Polygon’s crypto token saw a 24% price rise on 18th May
Congestions on top crypto blockchains like Ethereum and Bitcoin increase demand for alternatives like Polygon
Covid relief fund by Polygon founders is receiving large sums of donations internationally
Mumbai based blockchain project Polygon (previously known as Matic) has recorded a 145% increase in a seven-day trailing period from 11th May to 18th May, while Bitcoin and Ethereum, which respectively hold the largest and the second largest market capitalisation, had their prices in the red on and recorded a 0.49% and 0.12% drop in price respectively. Polygon has crossed the market capitalisation of $13 Bn dollars today (18th May). Polygon’s crypto token- MATIC was up by more than 24%. Its price has seen an exponential rise where it was priced at $0,03605 on 18th January, and as of 18th May it is priced at $2.11.
Polygon is a layer 2 scaling project created by Jaynti Kanani, Sandeep Nailwal, Anurag Arjun, and Mihailo Bjelic in 2018. It was created to function as an alternative to Ethereum’s blockchain or to create ‘sidechains’ along Ethereum’s network to overcome some of its issues.
But, you might very well ask what is the need of such a ‘sidechain’? Let’s first take a short detour into Bitcoin and Ethereum.
Unlike fiat currencies, which are regulated by a central government, cryptocurrencies are decentralised — meaning, a central authority does not control its demand, supply or track transactions.
For example, a decentralised system requires that every computer running Bitcoin’s program (called “node”) manages a ledger of details regarding every Bitcoin transaction made anywhere. Since every user has a copy of the ledger, no one user can alter the records of Bitcoin transactions. However, if several ledgers were out of sync, it would make the entire system and its records unreliable. To ensure that all users keep their ledgers up-to-date, Bitcoin uses a combination of cryptography and economic incentives.
Similarly, Ethereum’s protocols are built on this concept, but allow other data to be stored, apart from the transaction records. Thus converting every node into a server of sorts that could host a variety of applications apart from holding transaction records. These applications are written by users as “smart contracts” and can be accessed by anyone as an open source application through the myriad of nodes globally.
This way, Ethereum aims to create a “World Computer” that hosts the records of the transactions and account balances of Ethereum’s crypto token – Ether, while also hosting programs ranging from simple games to complex lending or credit systems.

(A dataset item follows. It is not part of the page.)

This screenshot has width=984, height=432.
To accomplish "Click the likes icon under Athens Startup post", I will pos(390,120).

The world computer also keeps records of ownership of Non-fungible tokens (NFTs). These NFTs are digital assets that are not cryptocurrency and are traded like physical property. For example, Elon Musk put up his tweet for auction as an NFT, with bids going upwards of a million dollars. Twitter founder Jack Dorsey has also put his first tweet, and the first ever tweet on Twitter for auction, promising all of its proceeds to charities. NFTs are not limited to tweets, but also include art works and video games.
But one problem with public blockchains like ethereum and bitcoin is that transactions slow down when a lot of people simultaneously try to transfer crypto.

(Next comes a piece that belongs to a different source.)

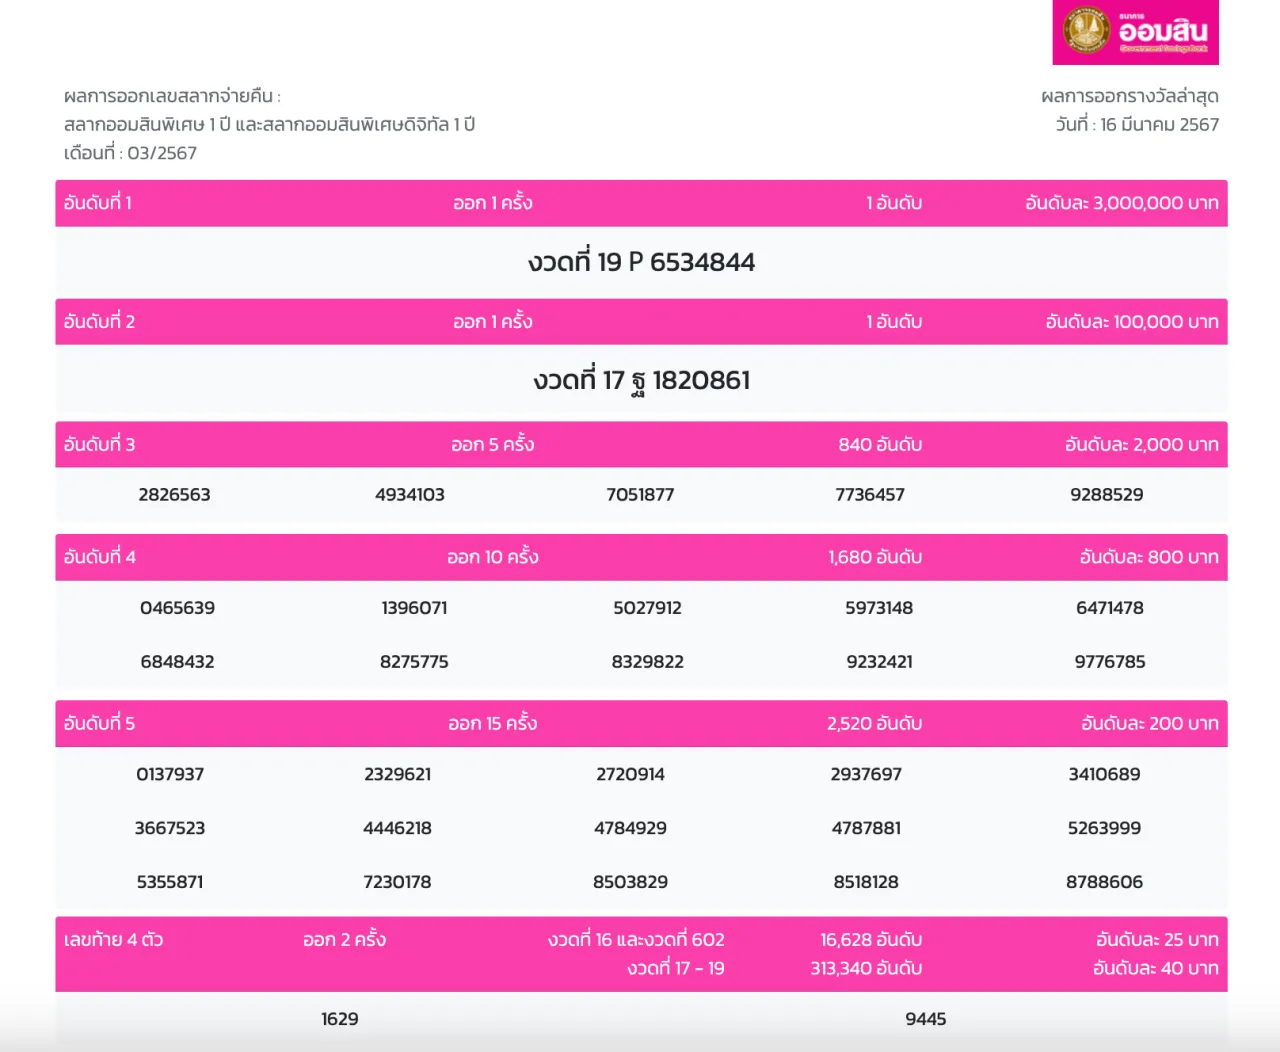Select fifth prize number 4784929
This screenshot has height=1052, width=1280.
(630, 828)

This kind of network congestion on the Ethereum blockchain has created a demand for alternatives or ‘layer 2 scaling projects’ (as they are called) like Polygon.
Polygon’s sidechain functions like a middleman for transactions on Ethereum. For example, if person ‘A’ needs to give person ‘B’ 10 Ether, instead of going through the transaction costs and slow network speeds of Ethereum, they can send it through Polygon’s sidechain Matic Deposit Manager, which exists in Ethereum’s blockchain. A’s 10 Ether will first go to Matic Deposit Manager. It then parses through Ethereum’s ledgers to find the transaction records made through Matic Deposit Manager to confirm the validity of this transaction and accordingly sends the 10 Ether to person ‘B’.
Polygon has also created its own blockchain that also maintains ledgers across nodes like Bitcoin and Ethereum, but it has its own different security measures to ensure the data security. Polygon employs people (called “validators”) to run their computers specifically tasked with maintaining updated ledgers at all times, in exchange for newly minted MATIC tokens if the record remains true. However, these people need to give a certain amount of their own MATIC tokens as collateral, as part of their contract. If their ledgers are found inconsistent, their MATIC tokens are given to other validators.
The concept of Polygon’s sidechains ensures that users do not have to suffer with slow transaction speeds and costs as an infinite number of sidechains can be created along existing blockchains if the pre-existing sidechains also get congested.
This novel concept has begun gaining mainstream attention as the Government of Maharashtra has employed Polygon’s blockchain to maintain Covid test records.